* **What the task asks**: Search through the entries for the word "computer" and copy every line that has it.

Records from a collection:
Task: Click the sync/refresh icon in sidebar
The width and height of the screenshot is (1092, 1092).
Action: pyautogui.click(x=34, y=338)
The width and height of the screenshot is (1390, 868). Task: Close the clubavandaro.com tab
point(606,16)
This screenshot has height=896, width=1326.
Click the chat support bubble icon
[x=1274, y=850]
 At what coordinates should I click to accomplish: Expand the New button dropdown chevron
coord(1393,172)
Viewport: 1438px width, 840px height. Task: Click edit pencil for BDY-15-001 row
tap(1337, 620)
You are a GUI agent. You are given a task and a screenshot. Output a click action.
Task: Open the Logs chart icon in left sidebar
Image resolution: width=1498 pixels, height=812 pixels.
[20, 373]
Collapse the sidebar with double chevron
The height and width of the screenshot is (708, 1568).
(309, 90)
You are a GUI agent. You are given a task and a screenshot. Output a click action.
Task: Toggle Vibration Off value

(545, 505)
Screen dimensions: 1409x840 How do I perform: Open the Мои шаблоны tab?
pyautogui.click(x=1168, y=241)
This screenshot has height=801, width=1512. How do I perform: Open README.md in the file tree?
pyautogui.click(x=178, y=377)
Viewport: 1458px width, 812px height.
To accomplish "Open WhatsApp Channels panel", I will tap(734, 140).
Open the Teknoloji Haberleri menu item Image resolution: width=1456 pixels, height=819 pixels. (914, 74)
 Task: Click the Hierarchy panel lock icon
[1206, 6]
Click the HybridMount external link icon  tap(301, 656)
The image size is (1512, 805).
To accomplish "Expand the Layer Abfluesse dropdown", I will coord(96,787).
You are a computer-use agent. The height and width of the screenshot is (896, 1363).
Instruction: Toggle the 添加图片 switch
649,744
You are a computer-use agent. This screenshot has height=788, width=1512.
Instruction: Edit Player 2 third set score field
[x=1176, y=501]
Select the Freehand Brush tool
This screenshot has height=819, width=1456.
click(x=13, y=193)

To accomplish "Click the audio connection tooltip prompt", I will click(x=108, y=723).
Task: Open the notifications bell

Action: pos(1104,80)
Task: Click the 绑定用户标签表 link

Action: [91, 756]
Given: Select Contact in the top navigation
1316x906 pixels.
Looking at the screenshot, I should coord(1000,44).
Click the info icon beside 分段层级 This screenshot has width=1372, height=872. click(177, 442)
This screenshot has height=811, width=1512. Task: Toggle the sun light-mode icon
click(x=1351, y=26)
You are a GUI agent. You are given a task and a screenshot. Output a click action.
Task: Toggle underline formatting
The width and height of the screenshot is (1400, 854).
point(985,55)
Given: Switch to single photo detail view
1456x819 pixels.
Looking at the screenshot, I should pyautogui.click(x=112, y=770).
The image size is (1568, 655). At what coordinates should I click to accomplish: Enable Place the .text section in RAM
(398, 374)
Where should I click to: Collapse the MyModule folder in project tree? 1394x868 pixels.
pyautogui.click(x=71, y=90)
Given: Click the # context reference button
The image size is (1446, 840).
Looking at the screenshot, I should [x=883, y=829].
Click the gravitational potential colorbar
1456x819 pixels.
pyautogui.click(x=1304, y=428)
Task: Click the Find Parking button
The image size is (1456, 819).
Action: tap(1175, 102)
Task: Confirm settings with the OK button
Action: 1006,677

* **Written solution**:
You are a computer-use agent. The height and width of the screenshot is (896, 1363).
You are a computer-use agent. This screenshot has height=788, width=1512.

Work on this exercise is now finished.